───── ФРАГМЕНТ ТЕКСТА ─────
- Еще в недавние времена Эрмитаж официально почему-то не считался главным музеем страны. Сегодня у него статус особо ценного объекта наследия и он под покровительством главы государства.
- Эрмитаж всегда был главным музеем России и одним из главных музеев мира. Когда в России не было ни одного музея, здесь уже были собраны шедевры искусства. Другое дело, что об этом не принято было говорить, власти, причем петербургские, Эрмитаж не любили. Это точно. А московские ничего, любили. Ну где вы видели музей такого размера, такого энциклопедического характера и такого набора шедевров? В Европе всего два таких. Эрмитаж изначально был под особым покровительством, он и задумывался для приумножения славы империи.
- Когда вы привозите на временные выставки из Национальной галереи Вашингтона "Мадонну Альбу", которая раньше принадлежала Эрмитажу и в тридцатые годы была продана за бесценок в рамках кампании обмена "Рафаэля на трактора", это акция с большим политическим подтекстом.
───── ФРАГМЕНТ ДАННЫХ ─────
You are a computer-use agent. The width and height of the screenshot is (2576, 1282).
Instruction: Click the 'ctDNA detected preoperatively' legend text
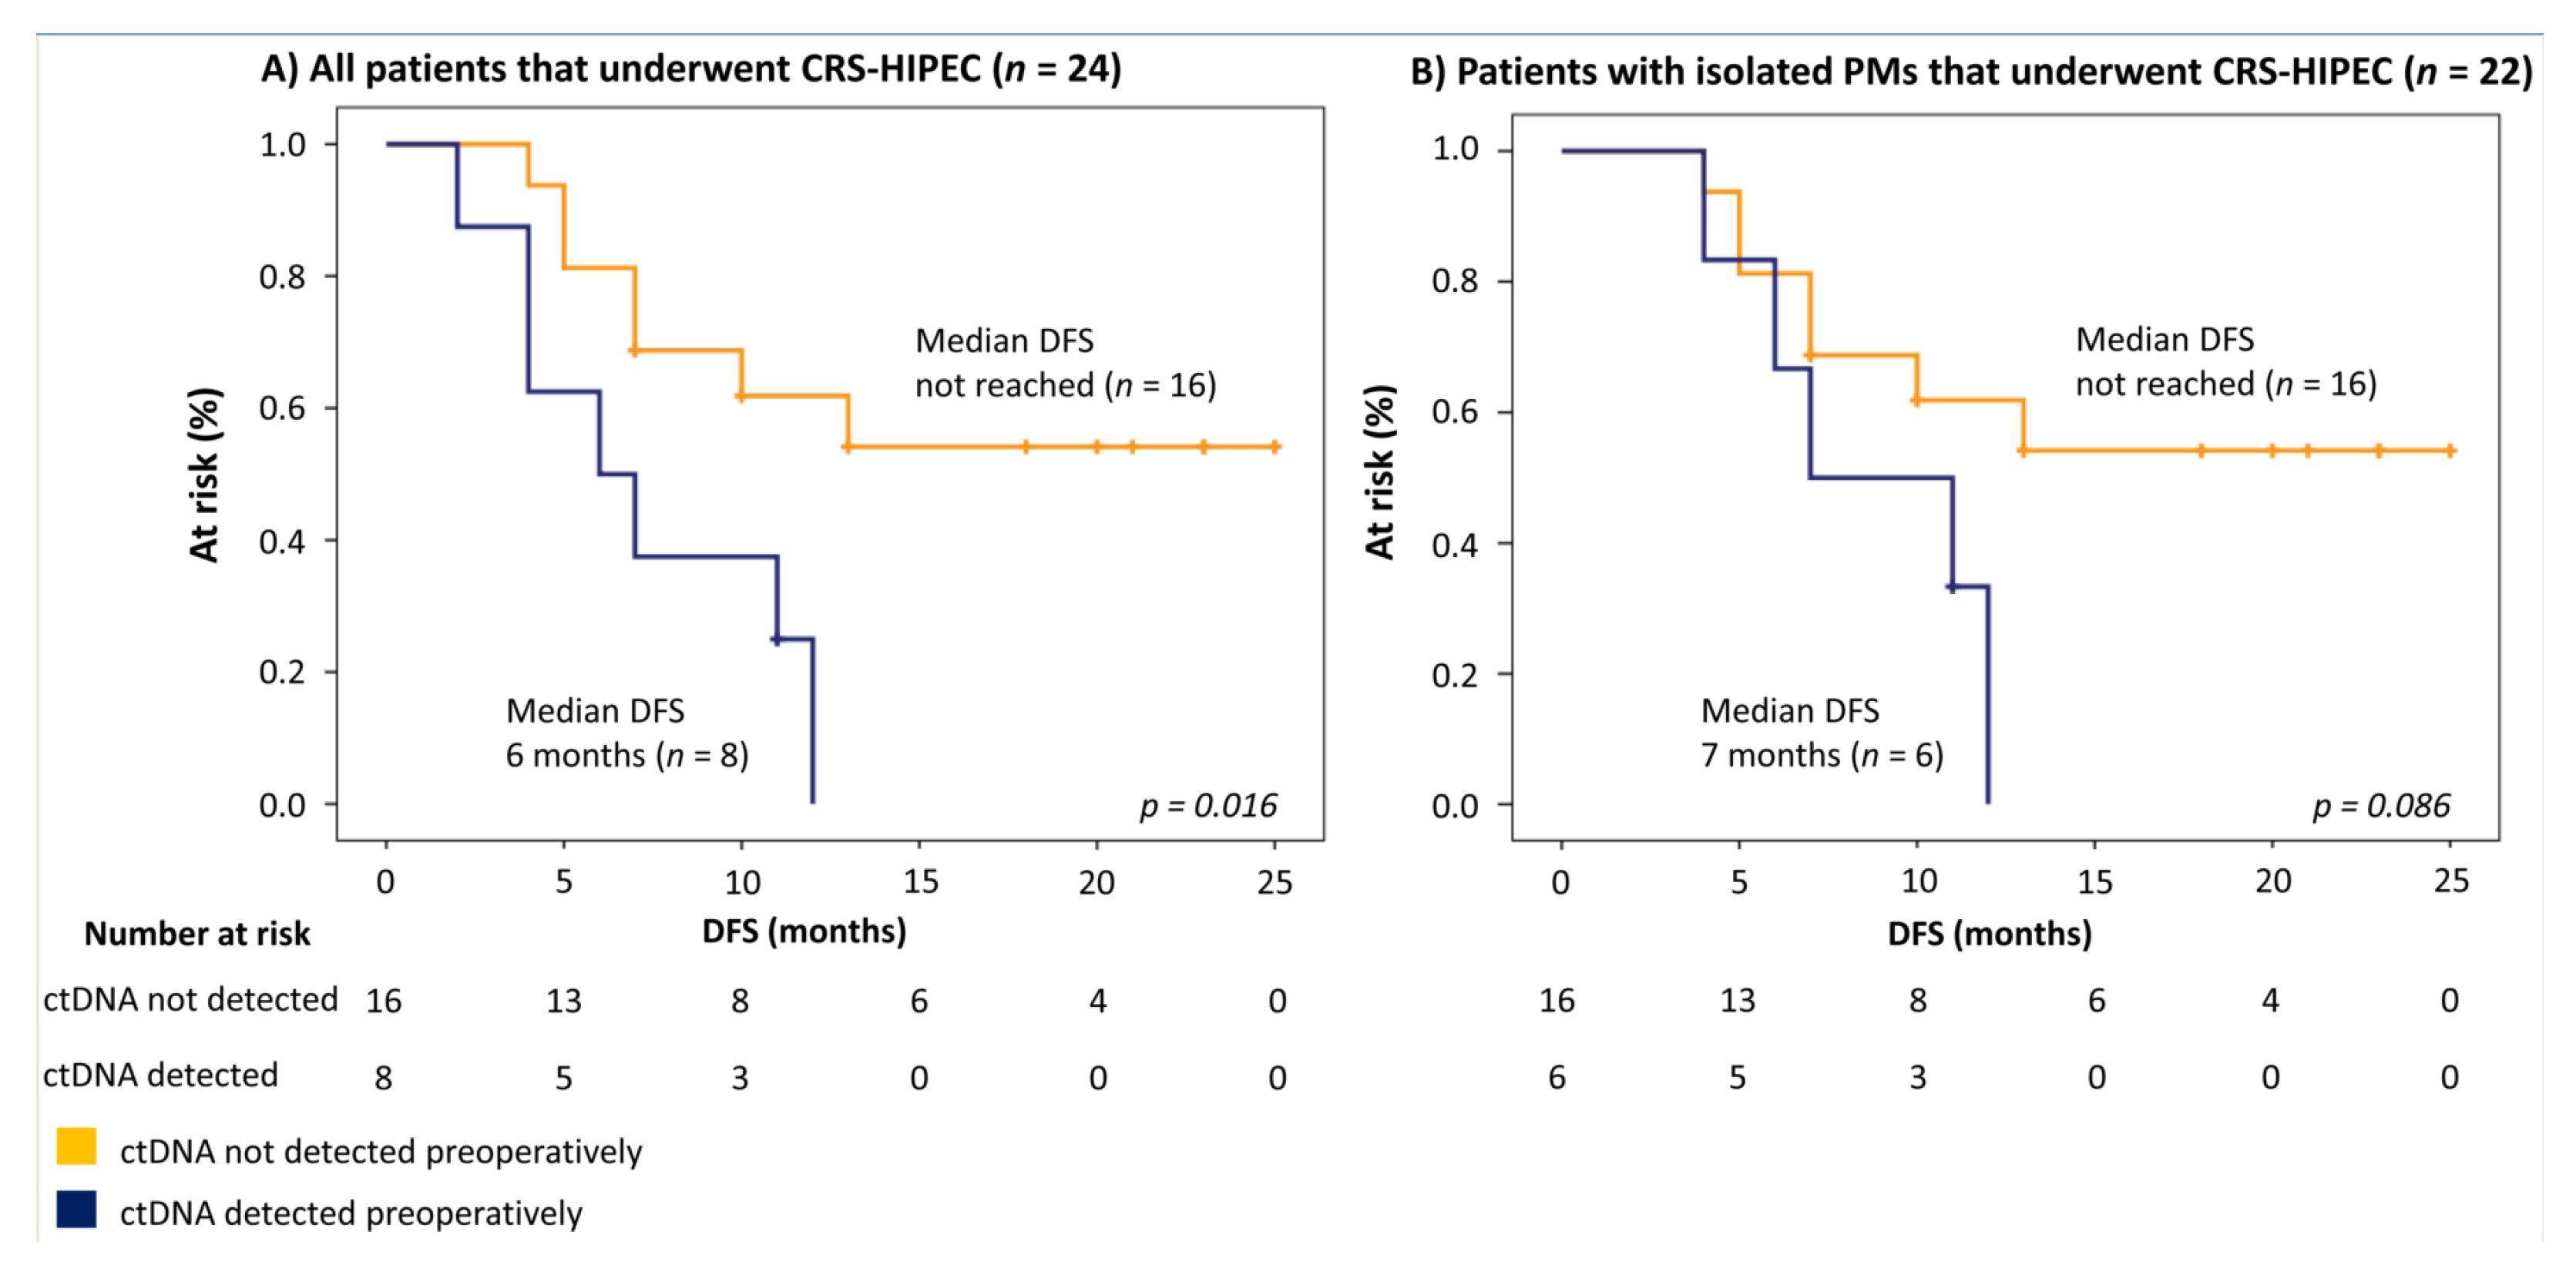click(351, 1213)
─────
**ЗАДАНИЯ:**
1. Из какого музея, согласно тексту об Эрмитаже, привозят на временные выставки «Мадонну Альбу»?
2. Допишите текст об Эрмитаже, начав сразу после его последней реплики.

**ОТВЕТЫ ПО ПОРЯДКУ:**
1. Из Национальной галереи Вашингтона.

2.
- Меняли не на трактора, а на танки. Что касается подтекста, то главный смысл всего, что мы делаем, - искусствоведческий. Мы показываем всему миру, что у нас есть. А на выставках по обмену показываем самим себе то, что у нас было. Не рыдаем, что вот, мол, пропало, а просто показываем - было нашим, принадлежало России. "Мадонну Альбу" купил Николай I в 1836 году. Коллекция Эрмитажа вообще собиралась из шедевров. И только на третьем уровне - да, есть некое напоминание и предостережение, чтобы подобные ошибки и преступления никто не пытался повторить. Но главная наша задача, конечно, чтобы люди увидели как можно больше и чтобы воспитывался у них вкус к искусству, а не к политике. Чем больше политики вокруг искусства, тем дальше от искусства.
- А когда не устаете повторять, что проблема противостояния христианства и ислама надуманна и Эрмитаж проводит сенсационные выставки сокровищ восточной культуры, - это политика?
- Это как бы политические выводы из вещей, которые должны делаться на научной и искусствоведческой базе. Это наш музейный язык, через него мы выражаем нашу позицию. Когда мы делаем выставку, которая политически ни на что как бы не претендует и не выдвигает никаких лозунгов, а просто на подлинных вещах рассказывает, что такое культура ислама и как из этого что рождается и когда мы соотносим разные религиозные аспекты разных искусств - тогда это убедительно. И это имеет, конечно, политическое значение.
- Почему не прекращаются разговоры о том, что в Эрмитаже идет подмена картин?
- Все разговоры о подменах картин в Эрмитаже происходят от малограмотности. Только малограмотный человек может себе представить, что шедевры, которые здесь висят и которые всем знакомы, можно подменить. Но эти пустые разговоры совсем не безобидны.
- СМИ озадачены вашими словами о том, что сорок процентов будущих площадей восточного крыла здания Главного штаба предназначены для коммерческого использования. А ведь вы когда-то сказали, что магазин с музеем не уживается.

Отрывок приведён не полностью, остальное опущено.